● Exercise description
Identify and copy all lines of the material where the string "agent" is found.

● Material provided
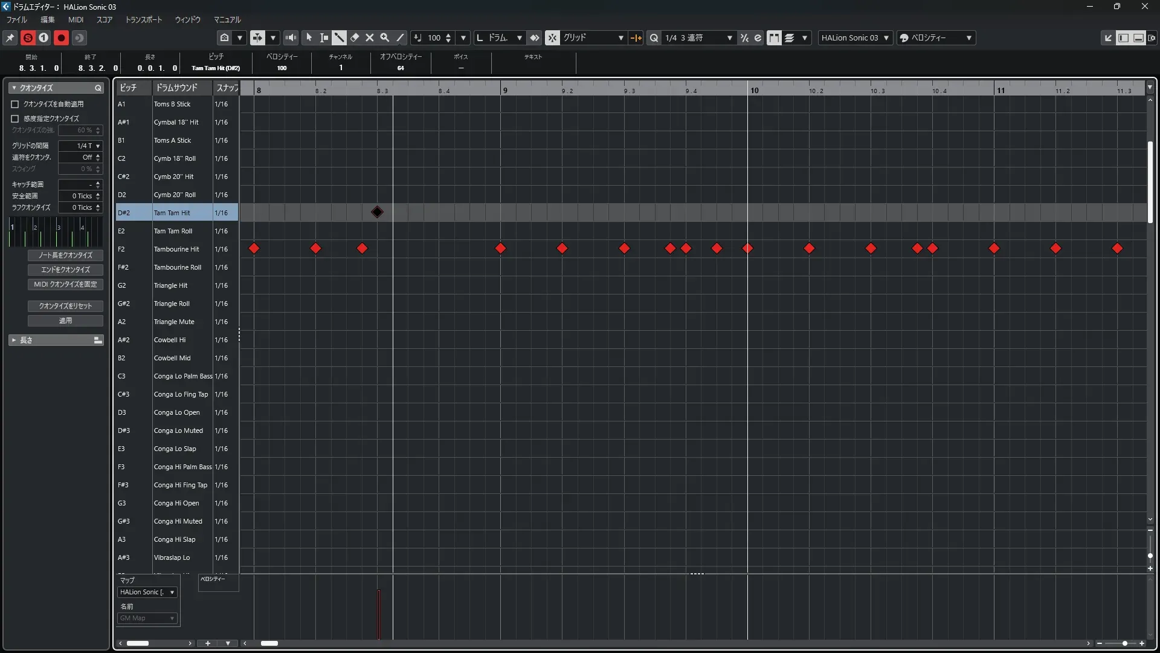This screenshot has width=1160, height=653.
Task: Select the Drumstick tool
Action: (340, 37)
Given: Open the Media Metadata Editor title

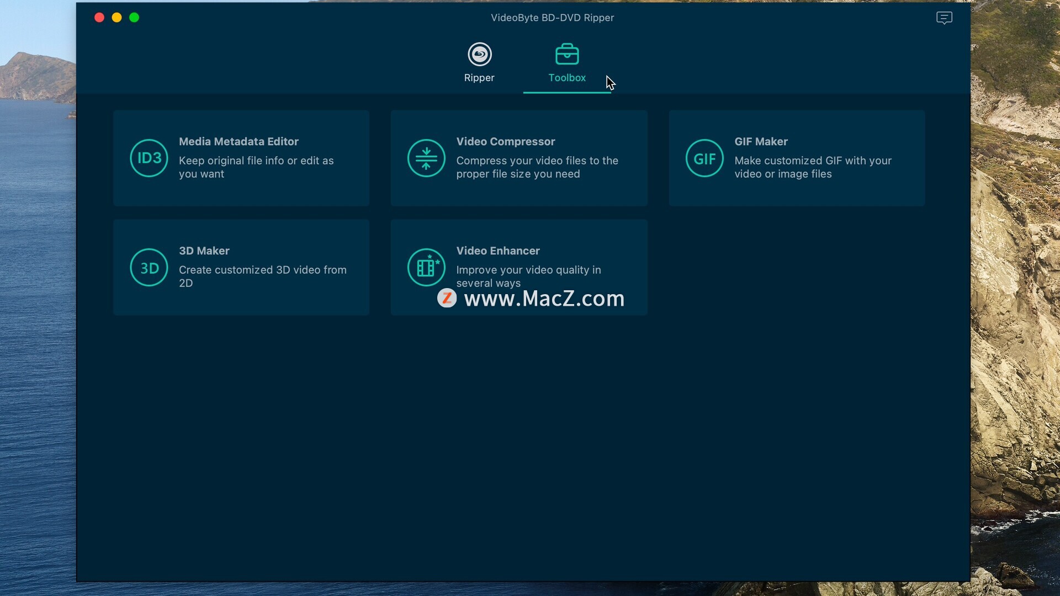Looking at the screenshot, I should [x=239, y=142].
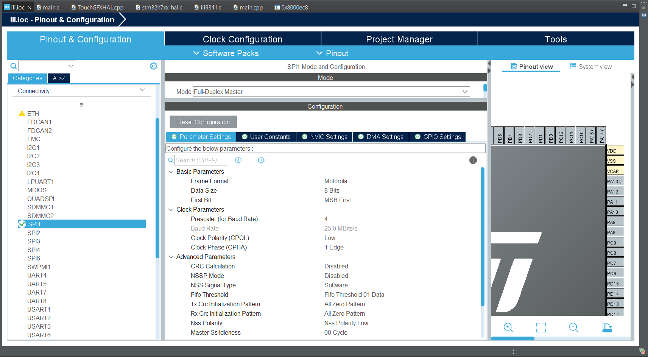The image size is (648, 357).
Task: Open the Full-Duplex Master mode dropdown
Action: click(465, 91)
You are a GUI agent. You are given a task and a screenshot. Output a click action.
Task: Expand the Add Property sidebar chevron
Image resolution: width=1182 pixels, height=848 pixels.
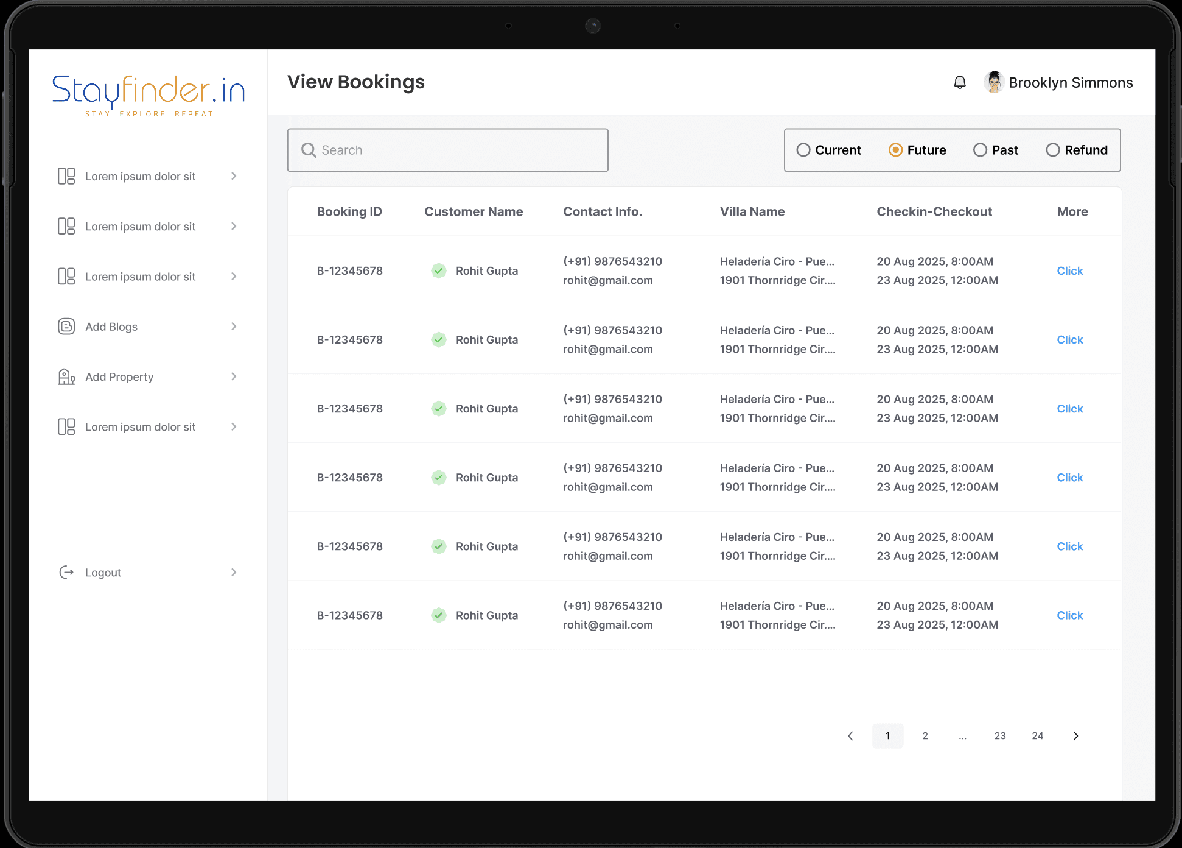(x=234, y=376)
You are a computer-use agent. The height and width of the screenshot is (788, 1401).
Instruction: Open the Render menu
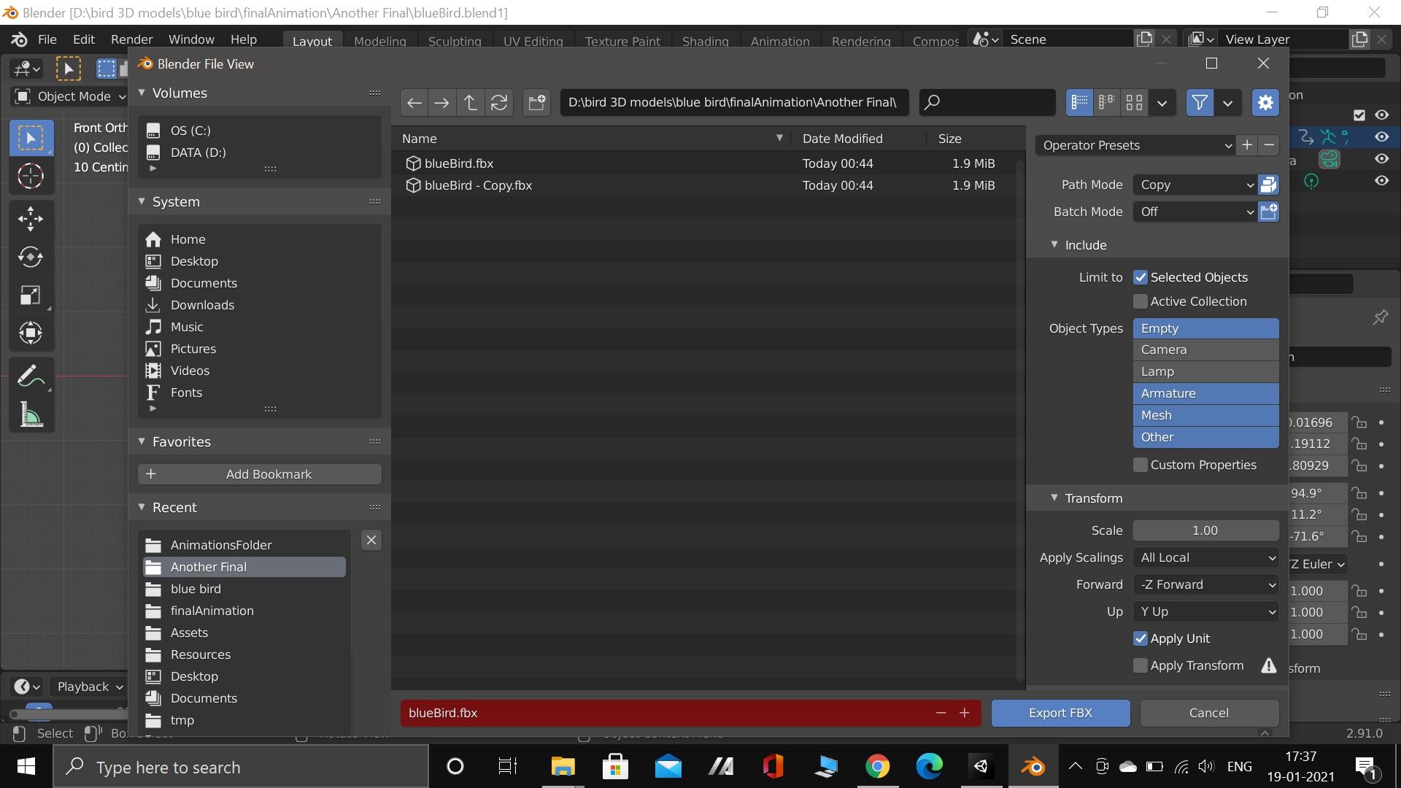click(131, 39)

● Answer section
You are a GUI agent. You are given a task and a screenshot. Output a click action.
You are a computer-use agent. The height and width of the screenshot is (788, 1401).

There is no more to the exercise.